The American Dental Association Department of Testing Services (ADA DTS) has instituted the following biometric data privacy policy:
Biometric Data Defined
As used in this policy, “biometric data” includes fingerprints or palm vein scans.
Purpose for Collection of Biometric Data
ADA DTS service providers collect, store, and use biometric data solely for identification of test candidates and other individuals participating in ADA-DTS projects and for test-taking fraud prevention.
Disclosure and Authorization
To the extent that ADA DTS service providers collect, capture, or otherwise obtain biometric data relating to an individual, the ADA DTS must first:
a. Inform the individual in writing that an ADA DTS service provider will collect the individual’s biometric data, and that ADA DTS authorizes its service provider to collect, process and maintain such biometric data;
b. Inform the individual in writing of the specific purpose and length of time for which the individual’s biometric data is being collected, stored, and used; and
c. Receive a written release signed by the individual (or his or her legally authorized representative) authorizing the ADA DTS service provider to collect, store, and use the individual’s biometric data for the specific purposes disclosed by the ADA, and for ADA DTS to so authorize its service provider.
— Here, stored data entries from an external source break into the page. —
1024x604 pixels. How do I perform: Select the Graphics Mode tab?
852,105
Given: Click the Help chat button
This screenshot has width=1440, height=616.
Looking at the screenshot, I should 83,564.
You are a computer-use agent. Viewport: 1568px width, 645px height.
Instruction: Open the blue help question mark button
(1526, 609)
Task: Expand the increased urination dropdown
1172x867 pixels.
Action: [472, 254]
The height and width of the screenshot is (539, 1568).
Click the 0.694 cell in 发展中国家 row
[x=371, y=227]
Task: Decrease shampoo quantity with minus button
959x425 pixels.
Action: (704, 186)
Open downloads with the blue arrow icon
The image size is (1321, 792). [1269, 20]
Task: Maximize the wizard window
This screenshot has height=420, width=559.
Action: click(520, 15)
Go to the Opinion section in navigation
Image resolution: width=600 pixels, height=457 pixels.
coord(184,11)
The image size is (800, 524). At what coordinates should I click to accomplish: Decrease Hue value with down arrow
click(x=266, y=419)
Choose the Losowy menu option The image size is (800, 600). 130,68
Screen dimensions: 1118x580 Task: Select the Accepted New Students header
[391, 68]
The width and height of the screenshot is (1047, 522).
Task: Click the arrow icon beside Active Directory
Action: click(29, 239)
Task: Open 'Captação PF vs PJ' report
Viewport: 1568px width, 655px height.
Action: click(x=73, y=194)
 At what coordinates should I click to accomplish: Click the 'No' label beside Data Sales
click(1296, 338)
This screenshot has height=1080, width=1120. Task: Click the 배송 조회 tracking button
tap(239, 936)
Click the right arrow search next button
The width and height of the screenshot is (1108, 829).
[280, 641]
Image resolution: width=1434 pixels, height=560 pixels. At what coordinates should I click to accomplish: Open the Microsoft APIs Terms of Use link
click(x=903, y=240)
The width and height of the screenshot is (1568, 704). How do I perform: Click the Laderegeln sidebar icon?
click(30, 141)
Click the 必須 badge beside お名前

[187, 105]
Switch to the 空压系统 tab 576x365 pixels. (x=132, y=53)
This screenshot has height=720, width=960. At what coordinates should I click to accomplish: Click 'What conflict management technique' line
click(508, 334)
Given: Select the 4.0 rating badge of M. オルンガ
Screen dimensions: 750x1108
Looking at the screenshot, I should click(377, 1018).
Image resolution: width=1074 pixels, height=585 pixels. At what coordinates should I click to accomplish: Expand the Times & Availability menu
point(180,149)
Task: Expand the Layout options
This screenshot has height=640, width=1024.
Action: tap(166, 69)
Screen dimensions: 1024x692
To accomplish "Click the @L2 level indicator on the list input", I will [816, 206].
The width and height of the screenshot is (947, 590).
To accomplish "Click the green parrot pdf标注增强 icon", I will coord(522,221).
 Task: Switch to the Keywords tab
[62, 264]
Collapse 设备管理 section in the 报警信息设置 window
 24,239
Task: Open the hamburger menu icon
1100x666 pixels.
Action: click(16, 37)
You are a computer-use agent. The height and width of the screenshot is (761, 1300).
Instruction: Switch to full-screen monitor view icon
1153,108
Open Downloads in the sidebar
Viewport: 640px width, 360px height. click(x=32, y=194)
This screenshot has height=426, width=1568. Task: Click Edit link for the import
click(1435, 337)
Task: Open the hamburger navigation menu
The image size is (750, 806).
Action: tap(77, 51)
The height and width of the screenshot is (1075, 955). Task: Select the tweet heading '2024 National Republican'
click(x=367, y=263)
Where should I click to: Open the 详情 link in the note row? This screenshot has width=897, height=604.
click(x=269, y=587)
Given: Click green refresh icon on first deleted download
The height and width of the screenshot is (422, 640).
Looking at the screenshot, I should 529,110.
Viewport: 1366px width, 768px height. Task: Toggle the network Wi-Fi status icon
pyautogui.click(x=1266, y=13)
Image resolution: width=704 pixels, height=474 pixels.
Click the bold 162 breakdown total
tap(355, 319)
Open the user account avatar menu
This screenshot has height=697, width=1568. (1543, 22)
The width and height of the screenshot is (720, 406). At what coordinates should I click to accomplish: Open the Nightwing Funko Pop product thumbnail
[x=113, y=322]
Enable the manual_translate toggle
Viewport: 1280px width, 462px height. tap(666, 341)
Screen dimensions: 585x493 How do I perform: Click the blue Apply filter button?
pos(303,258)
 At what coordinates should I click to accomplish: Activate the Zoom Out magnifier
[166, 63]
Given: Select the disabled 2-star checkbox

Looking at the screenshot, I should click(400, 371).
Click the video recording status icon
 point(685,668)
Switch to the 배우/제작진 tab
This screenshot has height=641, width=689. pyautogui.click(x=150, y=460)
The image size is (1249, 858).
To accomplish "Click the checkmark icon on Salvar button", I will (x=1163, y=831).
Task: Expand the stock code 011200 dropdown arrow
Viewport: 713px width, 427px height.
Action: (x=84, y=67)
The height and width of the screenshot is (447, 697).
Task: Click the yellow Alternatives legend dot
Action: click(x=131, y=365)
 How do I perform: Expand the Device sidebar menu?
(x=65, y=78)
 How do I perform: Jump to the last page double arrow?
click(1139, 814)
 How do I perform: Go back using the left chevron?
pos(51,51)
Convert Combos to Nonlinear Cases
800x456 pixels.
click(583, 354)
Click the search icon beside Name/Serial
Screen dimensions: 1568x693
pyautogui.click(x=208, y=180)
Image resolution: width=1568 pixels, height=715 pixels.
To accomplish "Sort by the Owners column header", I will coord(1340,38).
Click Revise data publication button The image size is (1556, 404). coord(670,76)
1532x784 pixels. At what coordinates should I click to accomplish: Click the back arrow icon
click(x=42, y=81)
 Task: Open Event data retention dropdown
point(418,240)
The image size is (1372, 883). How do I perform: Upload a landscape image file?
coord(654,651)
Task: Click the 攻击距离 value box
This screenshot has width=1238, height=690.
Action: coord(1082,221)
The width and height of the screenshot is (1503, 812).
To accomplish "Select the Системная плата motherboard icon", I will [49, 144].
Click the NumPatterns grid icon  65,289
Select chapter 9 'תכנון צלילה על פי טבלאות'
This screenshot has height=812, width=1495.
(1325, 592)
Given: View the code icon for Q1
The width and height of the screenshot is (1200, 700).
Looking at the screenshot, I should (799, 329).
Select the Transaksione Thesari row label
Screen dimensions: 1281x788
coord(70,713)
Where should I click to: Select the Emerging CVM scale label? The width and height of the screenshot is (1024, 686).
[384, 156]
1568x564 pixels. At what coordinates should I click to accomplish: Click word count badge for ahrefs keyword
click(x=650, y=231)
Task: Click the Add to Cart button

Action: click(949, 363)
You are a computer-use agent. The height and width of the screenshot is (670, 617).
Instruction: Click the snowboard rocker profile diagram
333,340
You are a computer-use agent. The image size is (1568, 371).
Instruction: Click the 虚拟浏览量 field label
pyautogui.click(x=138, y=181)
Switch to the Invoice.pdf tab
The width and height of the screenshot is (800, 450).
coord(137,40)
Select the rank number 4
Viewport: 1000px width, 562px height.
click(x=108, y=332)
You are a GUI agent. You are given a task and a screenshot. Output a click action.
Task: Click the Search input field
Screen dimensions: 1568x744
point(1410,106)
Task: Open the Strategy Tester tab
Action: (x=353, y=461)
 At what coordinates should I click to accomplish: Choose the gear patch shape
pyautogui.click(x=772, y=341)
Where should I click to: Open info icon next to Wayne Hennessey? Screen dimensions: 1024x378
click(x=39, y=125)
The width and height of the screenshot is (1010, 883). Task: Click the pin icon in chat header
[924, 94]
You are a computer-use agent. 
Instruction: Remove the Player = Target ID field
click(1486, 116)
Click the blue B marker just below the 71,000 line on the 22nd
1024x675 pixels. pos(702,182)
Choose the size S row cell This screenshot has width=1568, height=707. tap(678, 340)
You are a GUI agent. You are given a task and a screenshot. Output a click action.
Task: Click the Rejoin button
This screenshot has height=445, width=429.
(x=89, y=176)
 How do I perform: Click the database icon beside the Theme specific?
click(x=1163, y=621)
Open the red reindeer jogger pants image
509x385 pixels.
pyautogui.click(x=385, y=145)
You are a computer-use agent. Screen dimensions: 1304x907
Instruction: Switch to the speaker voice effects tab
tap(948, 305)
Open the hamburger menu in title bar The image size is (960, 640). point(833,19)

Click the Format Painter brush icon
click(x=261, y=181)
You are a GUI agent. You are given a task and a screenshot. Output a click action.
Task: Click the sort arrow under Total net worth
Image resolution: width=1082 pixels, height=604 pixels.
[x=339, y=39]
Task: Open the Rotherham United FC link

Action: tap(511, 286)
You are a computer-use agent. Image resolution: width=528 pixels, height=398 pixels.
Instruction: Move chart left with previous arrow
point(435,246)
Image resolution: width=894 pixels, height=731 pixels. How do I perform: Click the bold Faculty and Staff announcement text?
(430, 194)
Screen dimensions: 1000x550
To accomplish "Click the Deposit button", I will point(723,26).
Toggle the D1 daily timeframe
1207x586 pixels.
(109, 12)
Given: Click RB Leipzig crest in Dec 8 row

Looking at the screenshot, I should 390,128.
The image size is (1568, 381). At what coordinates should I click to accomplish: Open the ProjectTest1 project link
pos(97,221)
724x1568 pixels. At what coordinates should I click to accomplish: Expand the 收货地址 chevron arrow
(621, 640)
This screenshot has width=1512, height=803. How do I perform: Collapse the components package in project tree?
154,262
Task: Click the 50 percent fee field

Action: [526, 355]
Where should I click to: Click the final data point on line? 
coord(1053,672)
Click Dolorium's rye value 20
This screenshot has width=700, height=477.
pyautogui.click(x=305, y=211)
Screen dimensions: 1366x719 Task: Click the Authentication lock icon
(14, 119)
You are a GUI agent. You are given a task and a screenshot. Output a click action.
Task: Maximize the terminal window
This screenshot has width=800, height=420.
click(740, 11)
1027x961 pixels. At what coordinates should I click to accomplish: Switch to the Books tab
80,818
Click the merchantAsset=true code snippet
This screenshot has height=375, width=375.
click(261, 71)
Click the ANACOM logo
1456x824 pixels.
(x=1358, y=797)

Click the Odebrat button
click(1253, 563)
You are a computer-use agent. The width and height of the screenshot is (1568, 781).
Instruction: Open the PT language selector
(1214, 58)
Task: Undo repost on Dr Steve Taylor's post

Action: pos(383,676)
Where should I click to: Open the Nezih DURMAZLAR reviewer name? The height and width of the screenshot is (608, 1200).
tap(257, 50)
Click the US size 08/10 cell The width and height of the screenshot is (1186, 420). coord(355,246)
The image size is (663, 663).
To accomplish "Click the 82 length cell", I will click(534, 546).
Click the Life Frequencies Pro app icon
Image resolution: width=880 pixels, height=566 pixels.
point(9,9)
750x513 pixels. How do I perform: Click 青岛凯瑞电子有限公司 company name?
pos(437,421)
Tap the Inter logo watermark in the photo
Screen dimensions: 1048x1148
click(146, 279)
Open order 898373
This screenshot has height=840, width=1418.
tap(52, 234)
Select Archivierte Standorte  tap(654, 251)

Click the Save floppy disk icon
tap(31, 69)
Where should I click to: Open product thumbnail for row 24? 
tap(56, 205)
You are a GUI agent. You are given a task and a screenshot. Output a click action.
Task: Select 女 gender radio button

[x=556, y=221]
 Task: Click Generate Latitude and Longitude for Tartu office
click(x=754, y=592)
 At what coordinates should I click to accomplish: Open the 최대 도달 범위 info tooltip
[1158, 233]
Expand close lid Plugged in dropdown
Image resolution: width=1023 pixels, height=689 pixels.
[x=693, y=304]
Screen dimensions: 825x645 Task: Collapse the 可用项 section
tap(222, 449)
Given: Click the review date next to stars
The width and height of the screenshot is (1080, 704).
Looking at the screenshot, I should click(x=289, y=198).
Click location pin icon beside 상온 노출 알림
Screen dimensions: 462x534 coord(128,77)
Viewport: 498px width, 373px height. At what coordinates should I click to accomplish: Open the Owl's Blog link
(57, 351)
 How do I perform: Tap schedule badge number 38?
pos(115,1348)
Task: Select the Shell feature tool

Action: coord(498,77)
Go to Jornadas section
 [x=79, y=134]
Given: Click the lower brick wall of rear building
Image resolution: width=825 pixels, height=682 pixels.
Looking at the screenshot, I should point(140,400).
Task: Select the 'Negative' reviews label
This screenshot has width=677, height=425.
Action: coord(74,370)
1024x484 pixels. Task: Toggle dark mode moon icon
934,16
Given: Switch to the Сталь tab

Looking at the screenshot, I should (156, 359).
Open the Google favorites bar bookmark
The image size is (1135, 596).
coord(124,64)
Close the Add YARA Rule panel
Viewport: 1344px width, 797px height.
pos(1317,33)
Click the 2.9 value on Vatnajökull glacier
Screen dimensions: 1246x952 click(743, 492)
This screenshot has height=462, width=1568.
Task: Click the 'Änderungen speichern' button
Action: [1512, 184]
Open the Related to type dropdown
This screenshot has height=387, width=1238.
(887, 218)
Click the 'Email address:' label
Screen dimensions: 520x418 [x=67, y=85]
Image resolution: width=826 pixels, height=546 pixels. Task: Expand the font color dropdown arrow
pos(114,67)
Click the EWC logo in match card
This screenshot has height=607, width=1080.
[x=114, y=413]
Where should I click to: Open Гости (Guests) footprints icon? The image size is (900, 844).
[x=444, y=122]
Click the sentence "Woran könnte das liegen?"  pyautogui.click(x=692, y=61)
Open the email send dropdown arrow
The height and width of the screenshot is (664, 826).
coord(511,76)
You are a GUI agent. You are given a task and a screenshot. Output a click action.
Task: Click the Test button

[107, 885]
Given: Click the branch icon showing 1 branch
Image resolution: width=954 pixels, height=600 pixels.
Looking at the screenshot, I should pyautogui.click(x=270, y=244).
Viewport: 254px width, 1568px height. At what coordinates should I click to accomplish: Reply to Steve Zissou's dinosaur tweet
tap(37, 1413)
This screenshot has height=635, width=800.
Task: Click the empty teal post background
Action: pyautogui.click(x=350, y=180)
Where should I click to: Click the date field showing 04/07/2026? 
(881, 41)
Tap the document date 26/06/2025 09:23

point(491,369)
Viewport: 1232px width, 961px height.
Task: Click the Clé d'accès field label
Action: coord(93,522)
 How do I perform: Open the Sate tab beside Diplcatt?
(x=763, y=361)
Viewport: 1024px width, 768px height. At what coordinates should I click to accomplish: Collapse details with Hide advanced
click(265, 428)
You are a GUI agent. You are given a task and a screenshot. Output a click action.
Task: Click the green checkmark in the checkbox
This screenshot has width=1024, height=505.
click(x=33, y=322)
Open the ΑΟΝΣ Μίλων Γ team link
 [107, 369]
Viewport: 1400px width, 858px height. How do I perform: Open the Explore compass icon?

ADA DTS shall not, nor shall it authorize its service providers, to sell, lease, trade, or otherwise profit from individuals’ biometric data; provided, however, that ADA DTS’s service providers may be paid for products or services used by ADA DTS that utilize such biometric data.
Disclosure
ADA DTS will not disclose or disseminate any biometric data, and will not authorize its service providers to disclose or disseminate any biometric data, to anyone without/unless:
a. First obtaining written consent to such disclosure or dissemination;
b. The disclosed data completes a financial transaction requested or authorized by the individual;
c. Disclosure is required by state or federal law or municipal ordinance; or
d. Disclosure is required pursuant to a valid warrant or subpoena issued by a court of competent jurisdiction.
Retention Schedule
ADA DTS shall retain biometric data only until the first of the following occurs, and shall require that its service providers permanently destroy such data at that time:
a. The initial purpose for collecting or obtaining such biometric data has been satisfied; or
b. Within 3 years of the individual’s last interaction with the ADA.
Data Storage
ADA DTS shall use, and shall require its service providers to use, a reasonable standard of care to store, transmit and protect from disclosure any paper or electronic biometric data collected. Such storage, transmission, and protection from disclosure shall be performed in a manner that is the same as or more protective than the manner in which ADA DTS or the service provider stores, respectively, transmits and protects from disclosure other confidential and sensitive information, such as personal information that can be used to uniquely identify an individual or an individual’s account or property, such as genetic markers, genetic testing information, account numbers, PINs, driver’s license numbers and social security numbers.